Details can go a long way here... This is what I get from your post:
http://mydomain.com/ reachable by all Internet users
http://mydomain.com/ not reachable by webserver, which is running IIS and
publicly knows as
http://mydomain.com/
What is the public IP address? Can the server get to it with the public IP
address and not just the name?
http://publicip/ which =
http://mydomain.com/
If so, then you have a naming issue. If not, then you possibly also have a
routing issue but I'm betting on the former.
DNS Domains:
External vs Internal
DNS should be running on AD Server
External DNS Domain: mydomain.com
Internal DNS Domain: internal.mydomain.com (anything but mydomain.com in
dotted format)
Network settings on 2003 Server and ALL other computers on private network.
Primary DNS: private IP address of DNS Server (2003 Server) - DO NOT
REFERENCE ANY EXTERNAL DNS SERVERS
DNS Server (2003 Server): Should not have root entry "." in forward zone.
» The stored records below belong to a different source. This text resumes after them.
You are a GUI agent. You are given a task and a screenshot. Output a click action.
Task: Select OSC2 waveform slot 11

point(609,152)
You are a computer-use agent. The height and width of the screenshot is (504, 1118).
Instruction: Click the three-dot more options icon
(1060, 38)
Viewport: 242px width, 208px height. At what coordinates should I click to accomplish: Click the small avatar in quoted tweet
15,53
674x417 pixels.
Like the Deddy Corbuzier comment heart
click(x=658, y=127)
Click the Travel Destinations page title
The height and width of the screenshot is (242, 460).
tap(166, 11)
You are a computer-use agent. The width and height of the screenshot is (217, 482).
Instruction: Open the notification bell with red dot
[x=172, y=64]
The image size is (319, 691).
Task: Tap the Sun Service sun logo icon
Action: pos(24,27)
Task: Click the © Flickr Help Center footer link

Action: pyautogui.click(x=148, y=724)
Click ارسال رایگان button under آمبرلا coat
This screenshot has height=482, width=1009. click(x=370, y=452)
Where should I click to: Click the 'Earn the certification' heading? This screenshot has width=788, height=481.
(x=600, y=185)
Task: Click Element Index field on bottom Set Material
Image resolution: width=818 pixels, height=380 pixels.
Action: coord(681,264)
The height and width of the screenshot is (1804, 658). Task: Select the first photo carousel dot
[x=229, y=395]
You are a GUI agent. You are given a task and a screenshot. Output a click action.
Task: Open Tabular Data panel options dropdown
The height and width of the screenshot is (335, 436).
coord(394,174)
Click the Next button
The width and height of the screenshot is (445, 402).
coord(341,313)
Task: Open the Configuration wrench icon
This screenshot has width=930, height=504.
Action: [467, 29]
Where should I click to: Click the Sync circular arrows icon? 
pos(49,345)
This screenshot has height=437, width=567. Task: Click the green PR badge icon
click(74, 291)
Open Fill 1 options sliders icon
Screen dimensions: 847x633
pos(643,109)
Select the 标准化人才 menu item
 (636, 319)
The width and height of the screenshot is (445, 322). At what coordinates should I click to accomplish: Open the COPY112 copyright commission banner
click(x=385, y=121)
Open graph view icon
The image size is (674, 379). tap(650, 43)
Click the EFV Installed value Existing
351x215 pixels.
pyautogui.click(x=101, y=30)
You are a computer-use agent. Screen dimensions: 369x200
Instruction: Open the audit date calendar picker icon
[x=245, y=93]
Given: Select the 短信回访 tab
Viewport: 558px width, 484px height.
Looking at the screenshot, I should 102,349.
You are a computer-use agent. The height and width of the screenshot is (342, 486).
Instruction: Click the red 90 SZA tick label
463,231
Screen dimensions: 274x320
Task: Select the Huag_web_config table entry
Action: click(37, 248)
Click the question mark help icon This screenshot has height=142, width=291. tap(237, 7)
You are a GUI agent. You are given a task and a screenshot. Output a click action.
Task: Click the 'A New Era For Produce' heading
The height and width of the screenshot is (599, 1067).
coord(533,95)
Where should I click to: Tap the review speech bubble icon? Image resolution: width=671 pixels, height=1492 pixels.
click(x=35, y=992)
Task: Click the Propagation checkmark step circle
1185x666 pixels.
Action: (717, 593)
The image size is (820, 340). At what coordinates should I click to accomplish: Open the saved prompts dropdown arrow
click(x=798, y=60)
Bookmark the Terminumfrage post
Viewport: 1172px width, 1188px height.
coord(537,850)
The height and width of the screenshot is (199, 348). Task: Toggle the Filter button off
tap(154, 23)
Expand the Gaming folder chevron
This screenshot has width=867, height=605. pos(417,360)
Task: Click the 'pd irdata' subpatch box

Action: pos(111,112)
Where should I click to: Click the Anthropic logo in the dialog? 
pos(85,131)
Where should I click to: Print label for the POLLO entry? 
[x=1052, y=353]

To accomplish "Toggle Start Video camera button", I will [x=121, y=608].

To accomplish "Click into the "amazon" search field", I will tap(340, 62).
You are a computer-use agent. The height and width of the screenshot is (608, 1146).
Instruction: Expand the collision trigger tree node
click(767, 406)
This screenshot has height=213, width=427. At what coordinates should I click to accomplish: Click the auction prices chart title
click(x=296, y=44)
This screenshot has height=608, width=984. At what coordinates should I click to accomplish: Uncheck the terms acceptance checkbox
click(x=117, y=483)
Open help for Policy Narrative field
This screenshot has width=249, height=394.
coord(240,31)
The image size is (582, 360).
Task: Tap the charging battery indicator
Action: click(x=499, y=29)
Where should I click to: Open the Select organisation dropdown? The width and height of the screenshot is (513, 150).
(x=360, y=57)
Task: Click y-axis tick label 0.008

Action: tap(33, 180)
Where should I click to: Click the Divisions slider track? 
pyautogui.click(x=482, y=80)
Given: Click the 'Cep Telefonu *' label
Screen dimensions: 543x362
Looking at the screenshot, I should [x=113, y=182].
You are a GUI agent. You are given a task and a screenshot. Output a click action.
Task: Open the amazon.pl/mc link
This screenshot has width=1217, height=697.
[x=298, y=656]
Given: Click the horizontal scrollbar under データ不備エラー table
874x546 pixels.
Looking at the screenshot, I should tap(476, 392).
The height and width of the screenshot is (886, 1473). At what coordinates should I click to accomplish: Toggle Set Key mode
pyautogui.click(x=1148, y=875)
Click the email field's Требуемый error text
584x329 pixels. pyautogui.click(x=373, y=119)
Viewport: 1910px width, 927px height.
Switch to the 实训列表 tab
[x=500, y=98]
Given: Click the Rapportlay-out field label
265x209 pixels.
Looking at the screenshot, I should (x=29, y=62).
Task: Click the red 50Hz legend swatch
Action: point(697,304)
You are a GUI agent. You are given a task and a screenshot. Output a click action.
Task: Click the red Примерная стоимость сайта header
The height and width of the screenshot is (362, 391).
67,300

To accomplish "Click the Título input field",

You do NOT have to have forwarders turned on in DNS Server settings but you
can. Without, the root hint servers will be used if naming required for
external destinations. Ex.
www.microsoft.com
This all assumes your server is NOT in the DMZ if you're running a firewall
and/or a NAT router. Since external users can get to your services, then I
assume everything there is configured properly.
If you cannot get there by the public IP address either, you could try trace
routing to see where it fails but it might be that your DFG is not the
public side of the router. I never had one misconfigured so I don't know if
that would affect incoming traffic, which it might. If so, then that is not
the issue.
Perhaps more detail is needed if these settings are configured properly.